=== Work to be completed ===
Copy the lines below, beginning with the one that contains "Click the red asterisk beside Name" and continuing through the final line, exactly as written and with no other lines.

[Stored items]
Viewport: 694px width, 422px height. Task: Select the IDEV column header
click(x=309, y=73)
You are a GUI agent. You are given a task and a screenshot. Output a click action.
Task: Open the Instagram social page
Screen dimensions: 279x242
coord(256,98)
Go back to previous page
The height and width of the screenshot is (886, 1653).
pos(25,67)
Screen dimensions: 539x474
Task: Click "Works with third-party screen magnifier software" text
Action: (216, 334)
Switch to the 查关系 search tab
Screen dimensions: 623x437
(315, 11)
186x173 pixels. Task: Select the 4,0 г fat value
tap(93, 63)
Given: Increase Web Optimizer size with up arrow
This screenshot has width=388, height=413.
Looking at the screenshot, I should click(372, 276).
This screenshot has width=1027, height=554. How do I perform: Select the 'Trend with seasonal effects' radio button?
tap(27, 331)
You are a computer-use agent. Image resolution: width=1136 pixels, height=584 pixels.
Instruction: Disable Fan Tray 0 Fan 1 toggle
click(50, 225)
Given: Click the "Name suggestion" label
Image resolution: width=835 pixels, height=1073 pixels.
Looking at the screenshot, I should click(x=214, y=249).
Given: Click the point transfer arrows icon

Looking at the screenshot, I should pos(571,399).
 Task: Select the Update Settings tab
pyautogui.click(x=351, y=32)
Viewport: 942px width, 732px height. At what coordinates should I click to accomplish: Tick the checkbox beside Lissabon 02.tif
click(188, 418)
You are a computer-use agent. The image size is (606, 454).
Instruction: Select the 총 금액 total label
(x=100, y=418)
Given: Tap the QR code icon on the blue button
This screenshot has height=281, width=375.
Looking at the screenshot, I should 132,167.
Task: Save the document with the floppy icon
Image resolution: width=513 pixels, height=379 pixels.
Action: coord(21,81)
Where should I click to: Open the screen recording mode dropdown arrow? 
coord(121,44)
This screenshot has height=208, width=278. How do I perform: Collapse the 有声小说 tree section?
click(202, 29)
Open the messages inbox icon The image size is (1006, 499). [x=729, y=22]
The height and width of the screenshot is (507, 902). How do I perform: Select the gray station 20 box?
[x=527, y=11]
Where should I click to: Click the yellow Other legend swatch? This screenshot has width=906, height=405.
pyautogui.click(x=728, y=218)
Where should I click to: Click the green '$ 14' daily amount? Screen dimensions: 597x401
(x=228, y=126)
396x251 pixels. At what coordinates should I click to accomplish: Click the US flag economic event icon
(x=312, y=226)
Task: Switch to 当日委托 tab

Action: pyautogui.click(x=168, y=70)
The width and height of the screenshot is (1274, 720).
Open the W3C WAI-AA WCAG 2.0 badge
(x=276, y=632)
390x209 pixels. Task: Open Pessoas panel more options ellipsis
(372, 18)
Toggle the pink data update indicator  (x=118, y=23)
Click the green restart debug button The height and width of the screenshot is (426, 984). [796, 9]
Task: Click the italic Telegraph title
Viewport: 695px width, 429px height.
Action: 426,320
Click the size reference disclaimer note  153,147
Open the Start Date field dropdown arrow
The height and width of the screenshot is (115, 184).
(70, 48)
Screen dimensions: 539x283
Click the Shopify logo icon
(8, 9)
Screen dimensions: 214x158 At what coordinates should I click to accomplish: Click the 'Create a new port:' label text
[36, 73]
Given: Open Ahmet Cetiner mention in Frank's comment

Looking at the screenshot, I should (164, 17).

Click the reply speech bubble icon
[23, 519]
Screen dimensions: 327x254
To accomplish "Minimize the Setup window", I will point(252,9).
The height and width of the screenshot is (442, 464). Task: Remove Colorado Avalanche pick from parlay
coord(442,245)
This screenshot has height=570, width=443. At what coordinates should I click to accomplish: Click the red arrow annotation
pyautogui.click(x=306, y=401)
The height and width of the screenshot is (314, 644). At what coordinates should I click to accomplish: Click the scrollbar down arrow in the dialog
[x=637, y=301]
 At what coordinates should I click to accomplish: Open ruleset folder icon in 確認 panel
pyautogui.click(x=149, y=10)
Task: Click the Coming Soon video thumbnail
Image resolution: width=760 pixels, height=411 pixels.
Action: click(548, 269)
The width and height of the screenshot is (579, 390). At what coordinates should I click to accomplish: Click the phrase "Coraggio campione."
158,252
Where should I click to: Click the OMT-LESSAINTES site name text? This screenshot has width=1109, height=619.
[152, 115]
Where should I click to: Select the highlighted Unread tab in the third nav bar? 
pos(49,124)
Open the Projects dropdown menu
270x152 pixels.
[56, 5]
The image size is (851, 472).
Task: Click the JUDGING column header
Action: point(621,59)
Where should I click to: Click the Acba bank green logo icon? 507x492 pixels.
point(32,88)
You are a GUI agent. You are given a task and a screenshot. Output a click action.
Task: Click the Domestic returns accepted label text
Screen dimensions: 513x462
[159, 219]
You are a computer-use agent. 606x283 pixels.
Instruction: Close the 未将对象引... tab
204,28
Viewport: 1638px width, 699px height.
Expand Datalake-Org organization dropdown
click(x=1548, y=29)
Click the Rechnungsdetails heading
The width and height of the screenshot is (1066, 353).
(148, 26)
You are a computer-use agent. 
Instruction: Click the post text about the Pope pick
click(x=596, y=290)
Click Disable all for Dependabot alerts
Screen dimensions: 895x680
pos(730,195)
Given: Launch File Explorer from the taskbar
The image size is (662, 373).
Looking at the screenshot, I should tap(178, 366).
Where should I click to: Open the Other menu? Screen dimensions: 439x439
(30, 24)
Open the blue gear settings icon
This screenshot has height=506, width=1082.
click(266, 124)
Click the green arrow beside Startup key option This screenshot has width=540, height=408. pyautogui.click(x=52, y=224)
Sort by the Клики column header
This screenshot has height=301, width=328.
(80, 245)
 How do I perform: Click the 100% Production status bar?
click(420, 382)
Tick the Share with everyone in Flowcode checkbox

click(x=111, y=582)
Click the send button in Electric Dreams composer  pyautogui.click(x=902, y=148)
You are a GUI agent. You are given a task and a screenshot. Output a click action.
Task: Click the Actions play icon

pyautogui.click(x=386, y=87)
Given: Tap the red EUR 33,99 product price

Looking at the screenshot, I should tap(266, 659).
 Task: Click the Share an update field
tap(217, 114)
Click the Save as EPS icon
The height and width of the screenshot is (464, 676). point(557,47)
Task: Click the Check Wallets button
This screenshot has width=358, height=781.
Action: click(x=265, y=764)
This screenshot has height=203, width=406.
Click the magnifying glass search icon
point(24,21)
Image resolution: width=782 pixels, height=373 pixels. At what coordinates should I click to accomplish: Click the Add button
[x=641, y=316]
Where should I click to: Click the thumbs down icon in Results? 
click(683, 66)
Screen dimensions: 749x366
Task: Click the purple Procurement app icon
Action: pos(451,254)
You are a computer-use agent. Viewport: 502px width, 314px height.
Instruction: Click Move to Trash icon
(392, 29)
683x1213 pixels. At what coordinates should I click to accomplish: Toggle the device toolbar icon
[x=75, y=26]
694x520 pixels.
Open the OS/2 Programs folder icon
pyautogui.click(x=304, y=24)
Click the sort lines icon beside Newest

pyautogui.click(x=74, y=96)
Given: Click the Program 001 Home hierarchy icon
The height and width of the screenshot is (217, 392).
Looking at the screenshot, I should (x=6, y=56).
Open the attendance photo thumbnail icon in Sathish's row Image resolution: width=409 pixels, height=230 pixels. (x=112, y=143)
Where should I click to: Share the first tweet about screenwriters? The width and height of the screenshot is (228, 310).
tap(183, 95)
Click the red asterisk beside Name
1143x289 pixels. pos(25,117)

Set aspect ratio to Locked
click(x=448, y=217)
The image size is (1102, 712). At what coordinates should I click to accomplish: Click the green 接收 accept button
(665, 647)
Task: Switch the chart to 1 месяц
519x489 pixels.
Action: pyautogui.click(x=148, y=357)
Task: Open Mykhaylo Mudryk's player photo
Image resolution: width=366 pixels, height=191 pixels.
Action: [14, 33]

=== Exercise response ===
Click the red asterisk beside Name
1143x289 pixels. pos(25,117)

Set aspect ratio to Locked
click(x=448, y=217)
The image size is (1102, 712). At what coordinates should I click to accomplish: Click the green 接收 accept button
(665, 647)
Task: Switch the chart to 1 месяц
519x489 pixels.
Action: pyautogui.click(x=148, y=357)
Task: Open Mykhaylo Mudryk's player photo
Image resolution: width=366 pixels, height=191 pixels.
Action: [14, 33]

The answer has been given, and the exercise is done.